- _EXERCISE_:
Retype the text on removing hashes from a Perl array, from "Not with , and" to "from the array.", with no changes.

I have an array of hashes that looks like this:

my $names = [
    {
     'name' => 'John'
    },
    {
     'name' => '$teven'
    },
    {
     'name' => 'Edgar'
    }
];

I am trying to validate it in order to remove special characters, spaces, etc. however when I delete the key, I am left with {}. For example:

foreach (@{ $names}) {
       if ($_->{name} =~ /[^\w ]/ ) {
print "Deleting $_->{name} due to non-standard characters" and delete $_->{name};
}
}

However afther that I am left with this result:

my $names = [
    {
     'name' => 'John'
    },
    {},
    {
     'name' => 'Edgar'
    }
];

Instead of just:

my $names = [
    {
     'name' => 'John'
    },
    {
     'name' => 'Edgar'
    },
];

How can I remove the extra curly brackets when deleting the key?

p.s. to clarify as I see my question has been edited, the array of hashes is exactly as I previously posted it:

{
 'name' => 'John'
}
{
 'name' => '$teven'
}
{
 'name' => 'Edgar'
}

Not with , and []; as I do a decode_json before that, so it's basically just the curly brackets that cause an issue, not the commas and square brackets.

CodePudding user response:

You are deleting from the hash when you want to remove the hash itself from the array.

When you want to filter an array, grep is your friend.

@$names =
   grep {
      if ( $_->{name} =~ /\W/ ) {
         print "Deleting $_->{name} due to non-standard characters\n";
         0
      } else {
         1
      }
   }
      @$names;

It's a bit weird to have side-effects in a grep. If you don't like it, you could also use something like the following:

my @filtered;
for ( @$names ) {
   if ( $_->{name} =~ /\W/ ) {
      print "Deleting $_->{name} due to non-standard characters\n";
   } else {
      push @filtered, $_;
   }
}

$names = \@filtered;

You could also use the less efficient @$names = @filtered; instead of $names = \@filtered; if you have other references to the array lying about.

- _DATA SHOWN_:
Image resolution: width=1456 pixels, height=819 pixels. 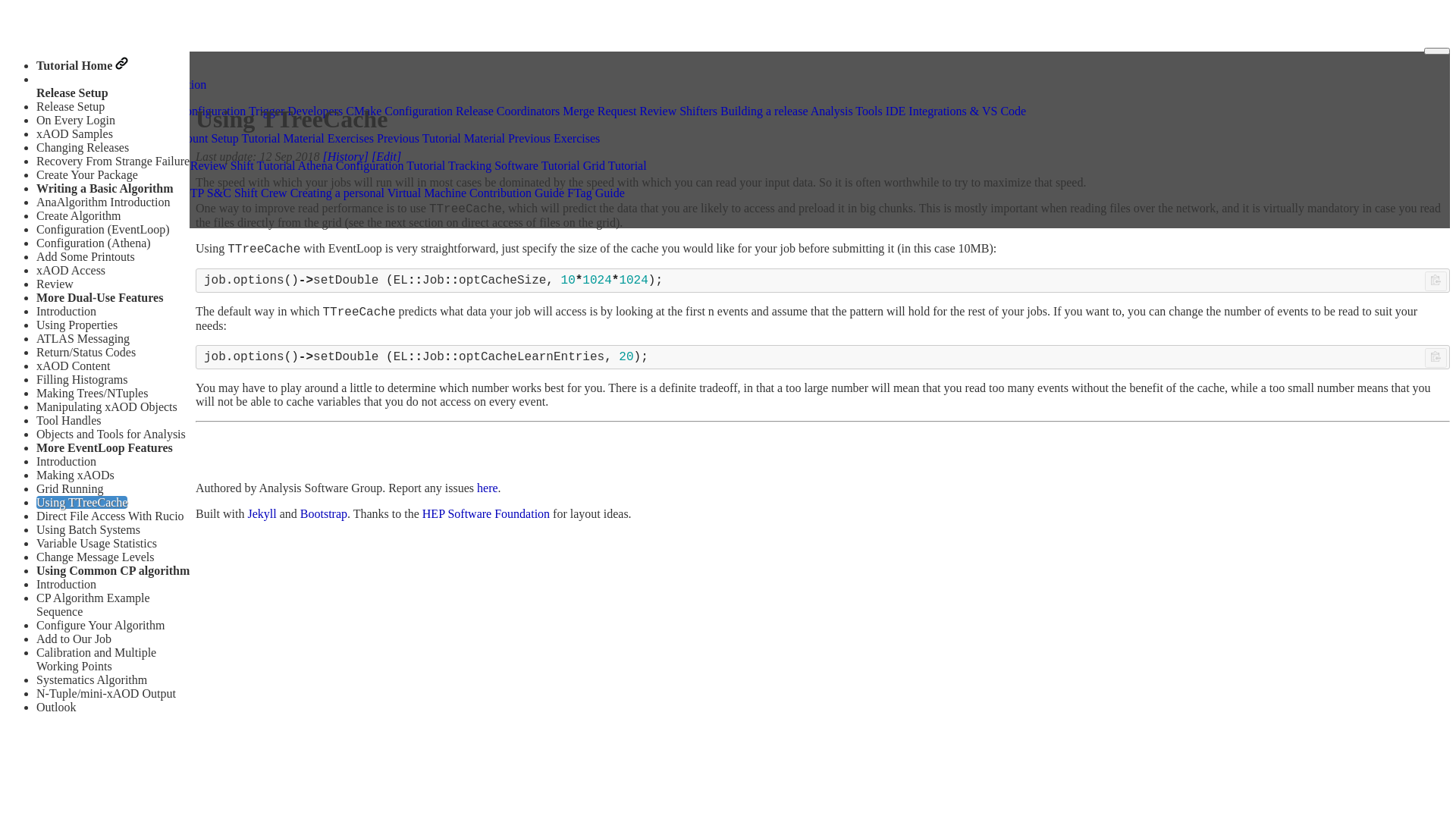 I want to click on '[Edit]', so click(x=386, y=156).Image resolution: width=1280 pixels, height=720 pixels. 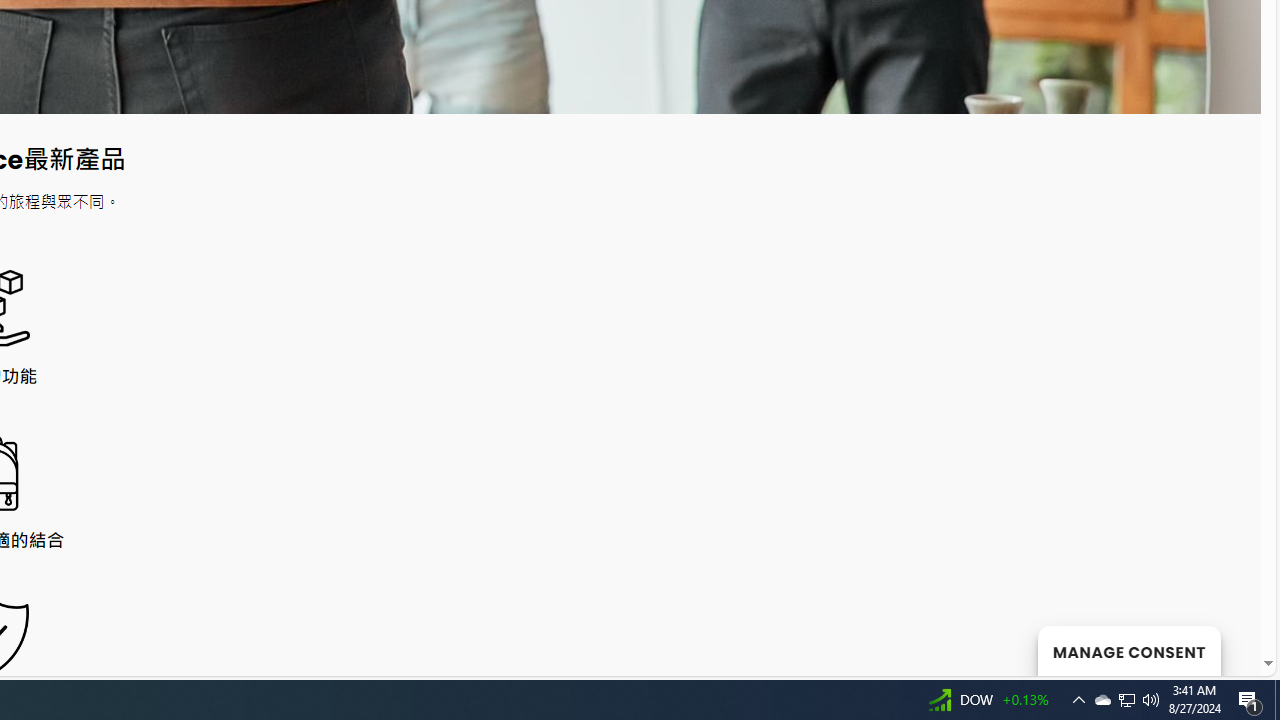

- _RESPONSE AREA_:
Not with , and []; as I do a decode_json before that, so it's basically just the curly brackets that cause an issue, not the commas and square brackets.

CodePudding user response:

You are deleting from the hash when you want to remove the hash itself from the array.